Le moderne costituzioni recepiscono il principio della separazione dei poteri in tre differenti centri: potere legislativo (Parlamento, in genere bicamerale), potere esecutivo (Governo), potere giudiziario (magistratura). Queste tre unità sono separate e nello stesso tempo coordinate fra loro mediante un meccanismo di pesi e contrappesi (e controlli), che garantiscono ad uno Stato sovrano la conservazione di un ordinamento giuridico interno di tipo liberale e democratico.

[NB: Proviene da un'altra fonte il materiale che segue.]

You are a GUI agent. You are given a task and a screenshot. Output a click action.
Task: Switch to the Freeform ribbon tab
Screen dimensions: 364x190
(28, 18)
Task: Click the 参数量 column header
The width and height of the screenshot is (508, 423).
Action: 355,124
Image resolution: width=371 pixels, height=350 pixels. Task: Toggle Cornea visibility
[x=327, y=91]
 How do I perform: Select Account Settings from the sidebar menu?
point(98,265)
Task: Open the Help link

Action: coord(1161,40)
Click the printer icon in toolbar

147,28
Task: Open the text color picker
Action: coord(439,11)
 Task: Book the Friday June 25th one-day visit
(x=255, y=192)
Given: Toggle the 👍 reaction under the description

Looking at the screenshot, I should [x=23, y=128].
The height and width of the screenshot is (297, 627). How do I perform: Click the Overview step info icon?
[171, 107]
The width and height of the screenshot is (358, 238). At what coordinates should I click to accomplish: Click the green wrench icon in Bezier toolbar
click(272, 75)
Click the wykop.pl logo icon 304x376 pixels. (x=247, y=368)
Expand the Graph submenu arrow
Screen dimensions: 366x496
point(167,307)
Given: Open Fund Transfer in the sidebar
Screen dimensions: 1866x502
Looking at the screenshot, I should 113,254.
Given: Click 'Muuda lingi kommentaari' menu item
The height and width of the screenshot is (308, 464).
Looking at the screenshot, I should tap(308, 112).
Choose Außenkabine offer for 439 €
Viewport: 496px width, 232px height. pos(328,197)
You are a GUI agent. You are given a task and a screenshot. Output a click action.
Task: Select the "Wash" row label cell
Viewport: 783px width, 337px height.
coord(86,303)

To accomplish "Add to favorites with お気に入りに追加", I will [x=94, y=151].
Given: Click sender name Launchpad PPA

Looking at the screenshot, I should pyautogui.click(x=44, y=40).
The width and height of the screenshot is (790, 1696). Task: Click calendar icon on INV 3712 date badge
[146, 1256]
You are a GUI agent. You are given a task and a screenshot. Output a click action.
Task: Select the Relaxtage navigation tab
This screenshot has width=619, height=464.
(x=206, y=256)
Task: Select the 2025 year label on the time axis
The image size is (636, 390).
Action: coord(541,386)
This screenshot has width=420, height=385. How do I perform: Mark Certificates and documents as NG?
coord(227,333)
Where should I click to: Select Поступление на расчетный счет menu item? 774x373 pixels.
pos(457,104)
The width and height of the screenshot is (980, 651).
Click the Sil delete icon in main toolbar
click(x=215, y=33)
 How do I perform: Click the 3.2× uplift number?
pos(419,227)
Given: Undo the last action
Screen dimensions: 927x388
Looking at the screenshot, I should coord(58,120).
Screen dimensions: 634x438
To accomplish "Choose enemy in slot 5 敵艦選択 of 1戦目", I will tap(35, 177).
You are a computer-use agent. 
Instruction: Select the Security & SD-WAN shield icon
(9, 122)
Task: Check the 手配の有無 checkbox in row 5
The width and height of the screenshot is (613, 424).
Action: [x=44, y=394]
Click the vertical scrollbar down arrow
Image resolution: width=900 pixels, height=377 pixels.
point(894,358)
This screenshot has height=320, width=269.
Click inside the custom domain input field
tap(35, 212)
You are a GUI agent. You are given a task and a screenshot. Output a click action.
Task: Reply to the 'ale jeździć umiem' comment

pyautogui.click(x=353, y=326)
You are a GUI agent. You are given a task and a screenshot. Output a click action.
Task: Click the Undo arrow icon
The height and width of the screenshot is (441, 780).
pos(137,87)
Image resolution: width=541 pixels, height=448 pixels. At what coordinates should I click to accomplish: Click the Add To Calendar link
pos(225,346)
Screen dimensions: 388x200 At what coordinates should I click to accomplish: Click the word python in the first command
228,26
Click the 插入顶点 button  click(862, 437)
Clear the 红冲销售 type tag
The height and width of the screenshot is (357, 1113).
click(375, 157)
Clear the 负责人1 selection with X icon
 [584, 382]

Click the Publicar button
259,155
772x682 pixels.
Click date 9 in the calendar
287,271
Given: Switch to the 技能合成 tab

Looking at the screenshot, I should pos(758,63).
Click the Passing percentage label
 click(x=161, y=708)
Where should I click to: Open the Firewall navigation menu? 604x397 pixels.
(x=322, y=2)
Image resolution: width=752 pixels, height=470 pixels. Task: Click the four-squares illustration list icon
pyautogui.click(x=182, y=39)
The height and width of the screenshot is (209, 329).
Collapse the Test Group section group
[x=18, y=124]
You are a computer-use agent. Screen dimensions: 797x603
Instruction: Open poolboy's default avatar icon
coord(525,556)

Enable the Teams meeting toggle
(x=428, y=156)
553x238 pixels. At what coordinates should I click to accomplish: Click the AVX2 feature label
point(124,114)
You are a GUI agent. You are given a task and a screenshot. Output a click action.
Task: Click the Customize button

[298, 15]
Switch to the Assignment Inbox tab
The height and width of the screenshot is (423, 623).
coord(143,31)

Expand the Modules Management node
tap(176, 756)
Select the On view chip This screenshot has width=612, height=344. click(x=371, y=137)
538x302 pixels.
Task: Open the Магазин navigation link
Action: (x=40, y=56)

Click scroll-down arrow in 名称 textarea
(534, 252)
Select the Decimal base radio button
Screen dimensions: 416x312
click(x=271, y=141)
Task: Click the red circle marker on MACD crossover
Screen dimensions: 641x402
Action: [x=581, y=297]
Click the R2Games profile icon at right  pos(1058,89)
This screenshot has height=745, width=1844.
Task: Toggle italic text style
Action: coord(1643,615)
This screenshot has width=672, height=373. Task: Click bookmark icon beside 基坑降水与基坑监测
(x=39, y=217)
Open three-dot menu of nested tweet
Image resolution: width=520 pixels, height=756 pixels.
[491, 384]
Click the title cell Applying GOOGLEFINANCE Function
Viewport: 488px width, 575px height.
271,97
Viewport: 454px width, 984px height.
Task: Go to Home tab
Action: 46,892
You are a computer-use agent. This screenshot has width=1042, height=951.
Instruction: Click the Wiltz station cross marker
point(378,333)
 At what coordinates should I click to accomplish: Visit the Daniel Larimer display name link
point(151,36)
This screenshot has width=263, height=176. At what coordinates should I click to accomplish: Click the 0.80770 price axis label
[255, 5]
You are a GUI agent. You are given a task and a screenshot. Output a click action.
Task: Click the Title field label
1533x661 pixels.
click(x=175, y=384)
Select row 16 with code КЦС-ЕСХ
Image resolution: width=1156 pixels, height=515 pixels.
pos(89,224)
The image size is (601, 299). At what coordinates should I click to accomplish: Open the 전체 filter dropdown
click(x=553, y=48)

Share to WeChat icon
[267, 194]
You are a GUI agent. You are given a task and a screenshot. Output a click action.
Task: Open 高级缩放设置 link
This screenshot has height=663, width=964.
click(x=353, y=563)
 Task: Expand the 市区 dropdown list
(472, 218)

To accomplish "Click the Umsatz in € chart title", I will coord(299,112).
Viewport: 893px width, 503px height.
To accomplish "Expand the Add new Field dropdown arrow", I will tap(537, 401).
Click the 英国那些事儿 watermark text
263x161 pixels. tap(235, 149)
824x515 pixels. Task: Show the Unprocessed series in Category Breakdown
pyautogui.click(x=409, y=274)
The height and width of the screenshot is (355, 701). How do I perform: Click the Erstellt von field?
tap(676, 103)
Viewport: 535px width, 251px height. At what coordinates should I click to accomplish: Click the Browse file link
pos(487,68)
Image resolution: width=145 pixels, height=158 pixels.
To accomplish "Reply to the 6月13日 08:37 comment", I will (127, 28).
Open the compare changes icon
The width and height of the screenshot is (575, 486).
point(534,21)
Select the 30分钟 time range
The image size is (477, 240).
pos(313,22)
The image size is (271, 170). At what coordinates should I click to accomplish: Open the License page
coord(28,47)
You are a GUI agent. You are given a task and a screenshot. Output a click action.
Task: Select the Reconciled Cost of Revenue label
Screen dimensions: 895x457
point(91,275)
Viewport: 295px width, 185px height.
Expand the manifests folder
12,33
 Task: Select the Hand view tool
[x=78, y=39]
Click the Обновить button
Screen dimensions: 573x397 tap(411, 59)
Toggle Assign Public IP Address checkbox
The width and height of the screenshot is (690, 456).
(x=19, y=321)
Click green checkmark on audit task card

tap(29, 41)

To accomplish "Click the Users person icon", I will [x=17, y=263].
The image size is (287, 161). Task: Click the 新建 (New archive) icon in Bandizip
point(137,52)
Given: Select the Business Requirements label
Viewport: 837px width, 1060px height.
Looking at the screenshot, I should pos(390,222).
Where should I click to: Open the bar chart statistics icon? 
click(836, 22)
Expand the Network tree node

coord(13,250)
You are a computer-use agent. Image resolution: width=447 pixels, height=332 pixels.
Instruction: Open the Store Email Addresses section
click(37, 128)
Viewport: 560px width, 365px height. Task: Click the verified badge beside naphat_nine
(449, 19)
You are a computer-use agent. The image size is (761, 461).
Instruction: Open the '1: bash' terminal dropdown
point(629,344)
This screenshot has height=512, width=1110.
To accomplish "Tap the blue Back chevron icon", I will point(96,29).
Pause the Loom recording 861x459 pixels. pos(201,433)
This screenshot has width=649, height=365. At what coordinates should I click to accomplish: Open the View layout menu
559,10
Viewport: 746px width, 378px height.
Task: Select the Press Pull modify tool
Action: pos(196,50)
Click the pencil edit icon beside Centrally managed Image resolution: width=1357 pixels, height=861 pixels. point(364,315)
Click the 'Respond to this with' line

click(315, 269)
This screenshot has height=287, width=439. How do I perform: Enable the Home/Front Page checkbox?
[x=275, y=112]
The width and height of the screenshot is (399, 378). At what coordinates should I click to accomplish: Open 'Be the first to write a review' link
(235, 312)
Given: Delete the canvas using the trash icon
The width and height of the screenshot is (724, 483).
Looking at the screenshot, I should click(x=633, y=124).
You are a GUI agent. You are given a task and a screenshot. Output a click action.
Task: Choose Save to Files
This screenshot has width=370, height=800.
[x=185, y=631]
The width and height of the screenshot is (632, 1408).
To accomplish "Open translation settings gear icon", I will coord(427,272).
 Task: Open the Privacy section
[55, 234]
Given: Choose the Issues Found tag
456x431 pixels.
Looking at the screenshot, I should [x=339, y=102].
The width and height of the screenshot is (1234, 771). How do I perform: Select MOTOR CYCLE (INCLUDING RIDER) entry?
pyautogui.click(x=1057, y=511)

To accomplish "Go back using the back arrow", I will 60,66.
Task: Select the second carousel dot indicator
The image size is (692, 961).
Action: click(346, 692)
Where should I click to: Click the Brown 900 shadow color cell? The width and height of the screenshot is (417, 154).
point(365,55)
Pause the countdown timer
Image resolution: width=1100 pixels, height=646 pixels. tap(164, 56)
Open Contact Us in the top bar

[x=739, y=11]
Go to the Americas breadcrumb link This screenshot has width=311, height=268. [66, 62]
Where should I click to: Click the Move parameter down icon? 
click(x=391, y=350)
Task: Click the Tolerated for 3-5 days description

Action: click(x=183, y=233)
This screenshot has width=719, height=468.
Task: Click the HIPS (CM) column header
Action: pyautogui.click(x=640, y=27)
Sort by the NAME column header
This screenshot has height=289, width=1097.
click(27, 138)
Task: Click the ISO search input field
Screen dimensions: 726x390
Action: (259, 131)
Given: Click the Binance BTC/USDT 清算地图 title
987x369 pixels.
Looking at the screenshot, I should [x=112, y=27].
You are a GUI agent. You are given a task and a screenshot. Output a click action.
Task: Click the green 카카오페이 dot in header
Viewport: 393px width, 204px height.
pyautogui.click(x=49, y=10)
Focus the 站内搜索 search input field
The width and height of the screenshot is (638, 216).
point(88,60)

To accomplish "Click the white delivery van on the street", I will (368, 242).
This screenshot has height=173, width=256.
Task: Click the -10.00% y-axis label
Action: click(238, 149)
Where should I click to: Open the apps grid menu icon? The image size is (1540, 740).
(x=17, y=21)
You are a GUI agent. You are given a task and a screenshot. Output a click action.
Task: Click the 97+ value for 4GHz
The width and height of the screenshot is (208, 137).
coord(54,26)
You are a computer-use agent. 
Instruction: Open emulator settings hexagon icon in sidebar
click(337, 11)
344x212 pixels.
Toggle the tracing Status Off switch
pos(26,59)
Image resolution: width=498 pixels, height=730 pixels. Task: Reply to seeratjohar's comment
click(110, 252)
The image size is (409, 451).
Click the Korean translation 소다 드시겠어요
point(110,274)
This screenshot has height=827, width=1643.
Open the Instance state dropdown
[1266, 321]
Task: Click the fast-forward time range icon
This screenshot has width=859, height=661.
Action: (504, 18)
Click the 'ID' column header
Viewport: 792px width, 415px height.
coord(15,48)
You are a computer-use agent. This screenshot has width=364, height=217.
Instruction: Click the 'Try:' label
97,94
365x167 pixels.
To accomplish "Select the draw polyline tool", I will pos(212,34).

Al potere giudiziario è riservato il compito di applicare, di far rispettare la legge. Questo ruolo non si risolve in un mero compito notarile, dato che il giudice si trova di fronte non ad una singola legge, ma ad una pluralità di leggi da applicare. E queste non di rado sono in contrasto fra loro, vale a dire non applicabili tutte quante insieme, se non al prezzo di dover inevitabilmente sacrificare l'osservanza di qualche norma.

Lo stesso argomento in dettaglio: Antinomia (diritto).

Nello stesso tempo, esiste una gerarchia delle fonti del diritto, affermata nelle Costituzioni stesse, nel Diritto dell'Unione europea e, in qualche misura ancora imperativa e coattiva, anche nel diritto internazionale, quale può essere ad esempio l'applicazione di una Risoluzione delle Nazioni Unite ottenuta mediante l'embargo o il ricorso alla forza militare.

Il cosiddetto criterio gerarchico riflette il principio lex superior derogat inferiori (la legge di rango superiore deroga la legge di rango inferiore), e prevale sull'altro principio Lex specialis derogat generali applicato soltanto a fonti del diritto del medeismo rango (due norme costituzionali, due leggi ordinarie del Parlamento, ecc.), ma aventi tra loro un diverso grado di specificità.

Questo problema delle antinomie giuridiche riguarda numerose discipline del diritto. L'onere di dirimere questi contrasti spetta al giudice naturale precostituito dalla legge, che secondo la Costituzione Italiana è certo ed unico (per tipologia di procedura), ovvero l'onere di rinviare gli atti al secondo giudice competente per legge (es.: la Corte Costituzionale, la Corte di giustizia UE), in attesa di una risposta nel merito che consenta la ripresa e prosieguo del giudizio sospeso.
La decisione del giudice richiede quindi una interpretazione ed una ermeneutica delle fonti.

Atti del Parlamento e del potere esecutivo hanno in generale efficacia erga omnes, secondo il basilare principio di uguaglianza dei cittadini davanti alla legge. Diversamente, la disapplicazione non interessa tutti i potenziali aventi diritto, ma solo la parte dei ricorrenti, che abbiano il diritto o l'interesse legittimo ad agire in giudizio.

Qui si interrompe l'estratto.